"Sales of newly constructed single-family homes spiked 11% in June to an annualized rate of 384,000 homes. The gain over May was much greater than expected. A consensus of housing industry analysts had forecast seasonally adjusted sales of 352,000. However, sales are still 21% below the levels of a year ago (488,000). Four years ago, during the height of the housing boom, the sales rate for June was 1,374,000, nearly three-and-a-half times higher than last month." Wire service reports 7/27/2008
Housing led us into the economic pit beginning its slump three years ago. Now it appears housing is bottoming out ... finally. It´s good news if for no other reason that every day brings us closer to recovery. Hitting bottom usually delivers mixed messages and this time is no different. Homebuyers, who can afford to buy, signal that the time looks right to them. So, (a few) more people start to close on deals. Government mortgage incentives help and homebuilders continue to lower prices (down 3% from May´s median) albeit at a slowing rate, to entice more activity and move inventory. At the same time, foreclosures on existing homes continue to increase. That means more fire sales and auctions, which could lower prices further before we see a true firm up. It´s still not a time for homeowners to sell unless they have no other choice.
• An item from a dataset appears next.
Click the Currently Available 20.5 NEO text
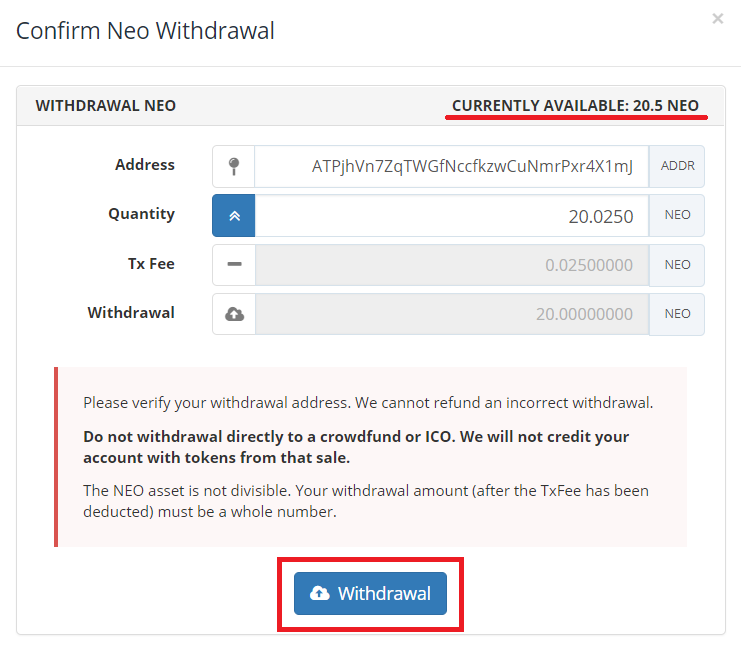The image size is (741, 647). [x=575, y=106]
At least, we start to see the first signs of increased sales activity and some small attempt to clear the market at rather dismal pricing-40%, 50%, even 60% below peaks in some locations. At these levels, buyer equity can go a longer way and that´s necessary since lenders have turned understandably more parsimonious.
In the commercial market, we may be a year or more away from seeing any measure of transaction pick up. Equity sits on the sidelines, but as we have said before it´s not in the interest of owners, borrowers or lenders to recognize the depth of value declines. If they did, many borrowers would be wiped out and banks would have to face up to massive write downs on their balance sheets. So they dance around the realities.
Unfortunately for the dance partners, buyers know that time is on their side. The likelihood of a swift economic rebound to buttress property cash flows from higher occupancies and rents looks extremely doubtful over the next couple of years. At some point government programs like TALF and bailout funds will have added enough to bank loss reserves to let them dispose of their toxic loans. When that happens we´ll approach the stage that the housing markets seem to be reaching today.
Delaying the inevitable isn´t much to look forward to.